Снова остановились на голой вершине сопки. Тут песчаный плиточник был рассыпан меж белого налета ягеля — нагибайся и бери образцы.
— Куда дальше двинем? — спросил Комлев.
— А вот на ту сопочку. До ключа Тунгус, там и заночуем. А утром к реке и по ручьям со шлихами пойдем. Придется руки-то тебе, Коля, поморозить…
— Сделаем, — Комлев поглядел туда, куда указывал начальник, потом мельком на карту. Маршрут их, прочерченный на двухверстке, лежал поначалу по склону сопки, потом по громадному коричнево-желтому болоту — калтусу, в ржавых окнах гнилой воды, по зарослям стланика и ползучей березки. Все это просматривалось отсюда, сверху, уменьшенное и чуть затушеванное далью, зыбкими испарениями, поднимающимися с болот, и солнечной пылью.
К истоку ключа Тунгус был и другой путь — легкий, доступный. Это сразу увидел на карте Комлев, стоит только снова подсечь медвежью тропу и, не теряя ее, по водоразделу, минуя болота, выйти к намеченной ночевке. Но Многояров из всех маршрутов выбрал этот, самый трудный, самый что ни на есть непроходимый. Он шел туда, где наверняка никогда не ступала нога человека. Именно там, так казалось Комлеву, в этой желто-коричневой чуме болот должно произойти что-то страшное, непоправимое.

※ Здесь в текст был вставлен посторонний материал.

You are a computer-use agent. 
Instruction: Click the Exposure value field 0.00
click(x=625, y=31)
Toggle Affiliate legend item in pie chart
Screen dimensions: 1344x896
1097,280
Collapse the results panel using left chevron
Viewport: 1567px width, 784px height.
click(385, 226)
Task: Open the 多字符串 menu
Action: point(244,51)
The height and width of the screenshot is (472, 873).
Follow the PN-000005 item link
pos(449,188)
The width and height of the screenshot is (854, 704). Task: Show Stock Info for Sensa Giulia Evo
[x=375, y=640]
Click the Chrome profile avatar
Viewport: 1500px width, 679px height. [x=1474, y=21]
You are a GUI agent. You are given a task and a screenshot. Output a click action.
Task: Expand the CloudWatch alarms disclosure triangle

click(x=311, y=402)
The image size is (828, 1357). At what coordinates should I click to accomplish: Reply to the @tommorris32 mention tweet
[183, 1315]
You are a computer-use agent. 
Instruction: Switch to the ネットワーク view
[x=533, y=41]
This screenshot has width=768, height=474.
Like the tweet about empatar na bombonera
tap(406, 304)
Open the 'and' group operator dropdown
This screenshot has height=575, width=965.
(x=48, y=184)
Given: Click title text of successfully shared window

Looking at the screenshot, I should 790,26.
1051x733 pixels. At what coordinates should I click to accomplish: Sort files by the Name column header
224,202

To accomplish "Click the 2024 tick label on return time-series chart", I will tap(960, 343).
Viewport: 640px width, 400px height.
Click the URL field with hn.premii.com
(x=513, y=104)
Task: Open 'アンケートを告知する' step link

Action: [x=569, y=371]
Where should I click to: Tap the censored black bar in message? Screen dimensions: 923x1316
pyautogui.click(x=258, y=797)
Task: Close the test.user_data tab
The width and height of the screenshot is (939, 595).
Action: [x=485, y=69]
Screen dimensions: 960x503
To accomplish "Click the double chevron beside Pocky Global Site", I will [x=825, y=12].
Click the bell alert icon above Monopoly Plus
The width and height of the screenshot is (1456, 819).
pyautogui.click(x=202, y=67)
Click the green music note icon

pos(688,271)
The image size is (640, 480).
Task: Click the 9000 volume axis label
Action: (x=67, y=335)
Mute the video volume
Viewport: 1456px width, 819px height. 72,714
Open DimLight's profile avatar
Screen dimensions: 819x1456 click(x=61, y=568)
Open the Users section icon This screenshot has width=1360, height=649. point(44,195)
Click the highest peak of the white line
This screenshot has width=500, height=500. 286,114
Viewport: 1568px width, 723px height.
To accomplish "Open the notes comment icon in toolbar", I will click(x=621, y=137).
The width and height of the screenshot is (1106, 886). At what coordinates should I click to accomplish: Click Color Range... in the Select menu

«Сказать об этом Многоярову! Просить, уговаривать, чтобы не шел туда! Нет, не послушает. Хоть плачь, хоть ложись, хоть вой волком. Пойдет молча один вперед. И ты, страшась одиночества, шелудивым щенком побежишь за ним. И потому будешь, заискивая, заглядывать ему в глаза, зализывать свою вину. А он будет идти и идти вперед, не обращая внимания, словно и нет тебя рядом, словно ничего и не произошло…»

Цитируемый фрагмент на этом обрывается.